Problem to work on:
Scan the records below for the word "height". Copy each line where it appears.

Source material:
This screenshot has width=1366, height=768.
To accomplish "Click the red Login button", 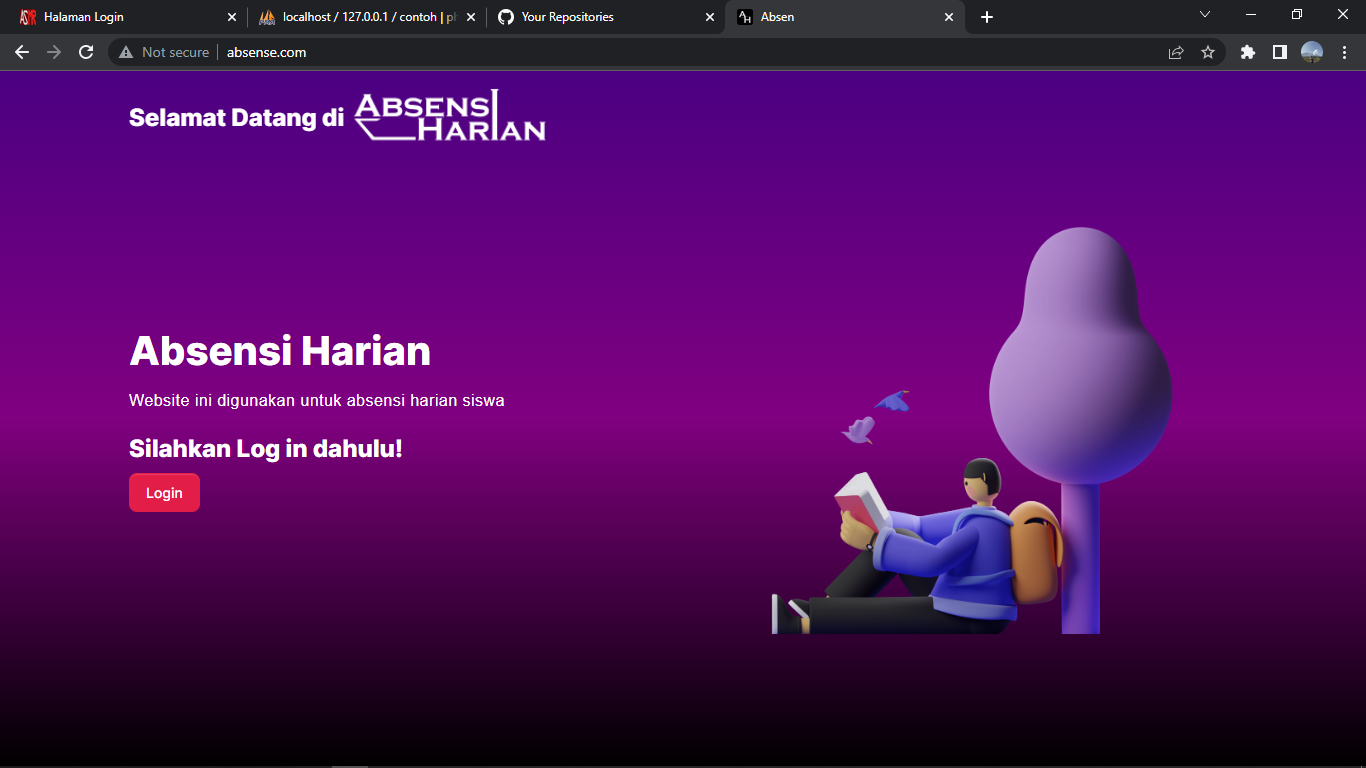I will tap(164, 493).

==

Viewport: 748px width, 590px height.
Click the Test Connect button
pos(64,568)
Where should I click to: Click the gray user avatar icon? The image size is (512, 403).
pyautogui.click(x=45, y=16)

Solution to this exercise:
This screenshot has width=1366, height=768.
Viewport: 748px width, 590px height.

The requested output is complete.